• _What is required_:
Every entry that follows must be written out exactly, apart from its pictures.

• _Supplied entries_:
★ ★ ★ ★
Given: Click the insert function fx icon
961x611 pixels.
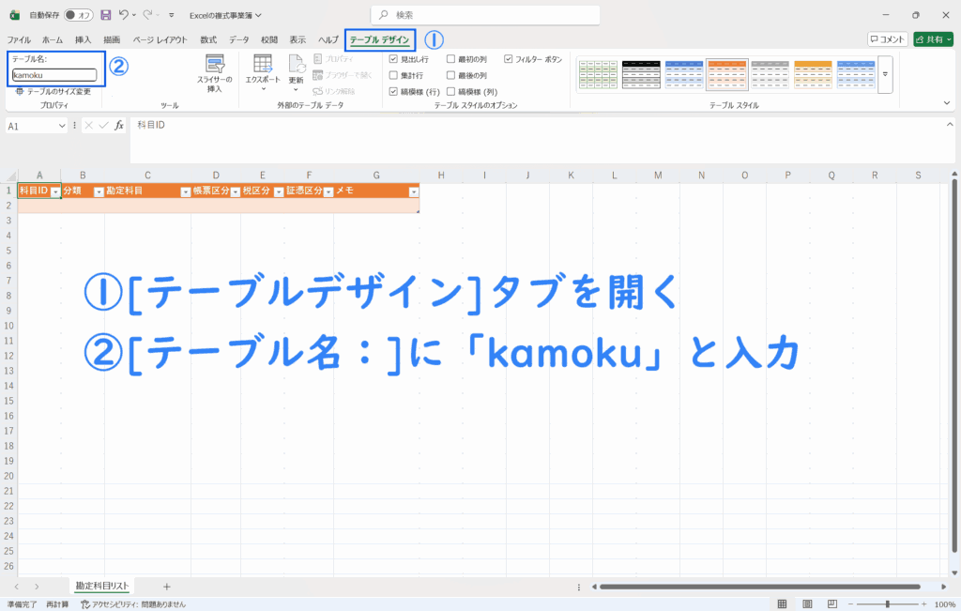Looking at the screenshot, I should click(x=119, y=126).
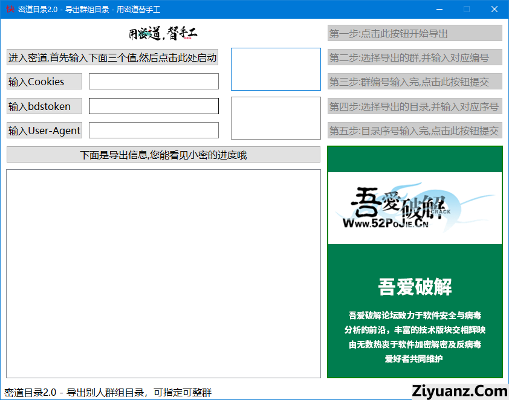
Task: Click 第一步 start export button
Action: point(415,33)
★ ★ ★ ★
• _Written solution_:
Given: Click the insert function fx icon
961x611 pixels.
Looking at the screenshot, I should click(x=119, y=126).
Task: Click 第一步 start export button
Action: point(415,33)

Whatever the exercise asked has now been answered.